Paul Sandby (c.1730–1809), Windsor from Snow Hill in the Great Park, (?) 1800, bodycolour on paper, 36.8 × 96.5 cm, 14 ½ × 38 in. Bolton Museum (1963.P.13).
Digital image courtesy of Bolton Council (All Rights Reserved).
The difficulty in establishing the status of both of the distant views of Windsor from the south west, either as copies or as original compositions, stems not simply from the fact that they resemble the work of other artists but also from the fact that they depart from the principle that when Girtin depicted a popular subject, he generally sought out a different angle or viewpoint.

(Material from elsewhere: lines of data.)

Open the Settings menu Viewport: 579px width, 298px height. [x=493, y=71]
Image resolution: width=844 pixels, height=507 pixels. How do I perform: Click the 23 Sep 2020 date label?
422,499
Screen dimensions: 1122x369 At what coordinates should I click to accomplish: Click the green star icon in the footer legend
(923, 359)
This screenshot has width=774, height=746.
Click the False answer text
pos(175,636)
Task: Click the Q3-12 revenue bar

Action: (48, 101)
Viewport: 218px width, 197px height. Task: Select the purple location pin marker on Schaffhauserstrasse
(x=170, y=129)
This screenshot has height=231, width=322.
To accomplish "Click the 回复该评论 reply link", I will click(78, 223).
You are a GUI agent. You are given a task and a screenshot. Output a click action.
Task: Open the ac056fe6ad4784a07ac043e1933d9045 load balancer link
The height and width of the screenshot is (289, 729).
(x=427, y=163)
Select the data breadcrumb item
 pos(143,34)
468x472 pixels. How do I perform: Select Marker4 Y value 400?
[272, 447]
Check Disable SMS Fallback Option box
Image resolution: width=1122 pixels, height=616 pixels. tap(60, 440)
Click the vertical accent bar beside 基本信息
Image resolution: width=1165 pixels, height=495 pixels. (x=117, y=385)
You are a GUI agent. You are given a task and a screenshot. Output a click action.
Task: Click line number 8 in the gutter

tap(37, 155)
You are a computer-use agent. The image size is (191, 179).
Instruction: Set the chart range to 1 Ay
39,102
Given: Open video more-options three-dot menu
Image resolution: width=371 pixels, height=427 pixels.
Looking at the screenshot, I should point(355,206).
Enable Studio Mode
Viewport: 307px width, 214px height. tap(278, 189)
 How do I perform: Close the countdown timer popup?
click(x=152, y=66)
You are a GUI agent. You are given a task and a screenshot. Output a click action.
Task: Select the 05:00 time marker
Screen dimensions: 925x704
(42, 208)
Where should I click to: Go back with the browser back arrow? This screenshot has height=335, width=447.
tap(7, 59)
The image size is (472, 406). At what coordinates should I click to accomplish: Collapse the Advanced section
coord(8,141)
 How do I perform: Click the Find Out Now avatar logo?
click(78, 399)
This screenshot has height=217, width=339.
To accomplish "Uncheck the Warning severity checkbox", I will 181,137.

In this case it seems that since this particular view continued to sell, the artist was content to bring nothing new to the subject. Thus, although the verdant scene has been compromised by fading, the castle as a potent symbol of national identity still stands proud over the majestic image of the royal parkland, with a herd of deer resting in the sun, safe, at present at least, from the hunt. The mature trees of the park, indelibly associated at a time of war with the ships of the Royal Navy, reflect well on a wise and benevolent monarch who, as in so many views of the Great Park, is the embodiment of the model landowner in the ultimate country estate.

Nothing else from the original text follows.